In lieu of an abstract, here is a brief excerpt of the content:

Reviewed by:
  • Constructing Chaucer: Author and Autofiction in the Critical Tradition
  • Steve Ellis
Geoffrey W. Gust . Constructing Chaucer: Author and Autofiction in the Critical Tradition. New York: Palgrave Macmillan, 2009. Pp. xiv, 286. $95.00.

This book urges that the persona be reenshrined in Chaucer studies: "Let us undertake to rescue Chaucer's persona from the ghetto, returning it to the center of critical discussion—where it belongs" (196). By "Chaucer's persona," Geoffrey Gust has in mind the persona presented in the Thopas-Melibee link, the subject of his final chapter, entitled "Claiming the 'Popet.' " It is argued that a sophisticated awareness of [End Page 411] the usage of personae was current in the Middle Ages, but then was lost to view as later periods became obsessed with reading Chaucer's work and the "popet" as straight autobiography. The rediscovery of persona awareness permits a critical restoration, and the persona is for Gust a far more justifiable trope than the postmodern concern with "subject" or "voice," partly because it is authentically medieval, and because it means the same thing anyway only under a "variant terminology" (38). Unfortunately, this simple blurring of categories is characteristic of a study that, while frequently sophisticated in its mode of expression, betrays some conceptual naïveté.
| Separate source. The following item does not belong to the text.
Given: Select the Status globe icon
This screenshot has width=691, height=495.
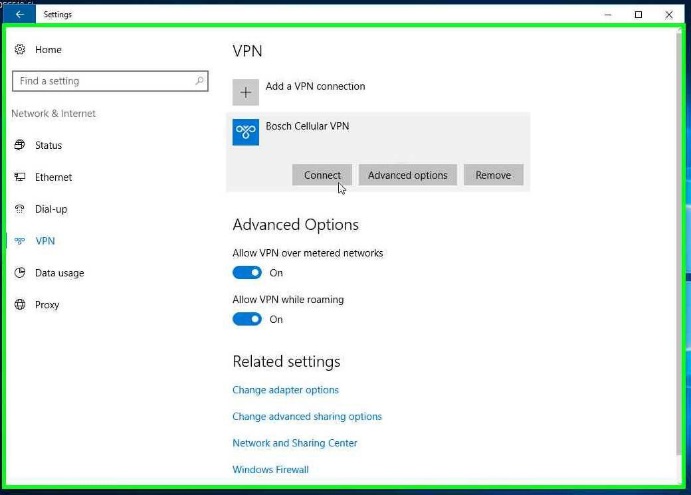Looking at the screenshot, I should [x=20, y=145].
It is never really made clear why the persona is such a vital entity, beyond the generalizing insistence that, if we take the "Chaucer" who appears in his works at face value, we will not be attuned to the complexity and "productive indeterminacy" of the Chaucer text (75). It would be difficult for any modern student of Chaucer to dissent from this, and indeed much of this book is a reception history of the unenlightened search for "Chaucer the Man" that characterized criticism from the sixteenth to the mid-nineteenth centuries (with the honorable exception of Dryden). But Gust's desire to forge new directions in Chaucer criticism sits unconvincingly alongside the exposé of this tradition, which is hardly blocking the way any longer: the claim that "it is still broadly true that . . . some Chaucerians see in the narrator a kind of direct relationship with Chaucer the Man himself " (44) is not only vague but for support tellingly resorts via an endnote to an article published in 1974. Gust has in effect imperfectly welded two projects, one on the Chaucer tradition, and the other entering the field of contemporary critical debate; while the first is performed competently, the second suffers in the process.

This is partly because, the final chapter aside, Gust never develops his own persona-based readings. Time and again we are told of "possibilities" that deserve "more support and exploration, and might inspire much future research" (119), or of "issues that deserve further discussion [which] I have only been able to explore . . . in a limited fashion in this chapter" (135). Such issues include a nonautobiographical reading of "Lenvoy to Scogan" and the possibility of a "tongue-in-cheek quality" to Chaucer's Retraction (117). One might retort that one reason for these limitations is the amount of space the book dedicates to reception matters, to the exclusion of the detailed treatment that would justify a range of interpretations hardly begun. The curious tone of exhortation [End Page 412] throughout—"critics would do well to explore further the fact that . . ." (106)—makes one ask why Gust has not done the exploring himself. Again, Chapter 1 indicates the Ph.D. origin of the whole in its dutiful survey of writing relating to the persona from classical times to Salman Rushdie, space that could have been used more productively in the passage from thesis into book. And in spite of the claim to consider both persona-history and persona-theory, the emphasis on the former is to the detriment of a theoretical underpinning that would bolster the contemporary critical intervention.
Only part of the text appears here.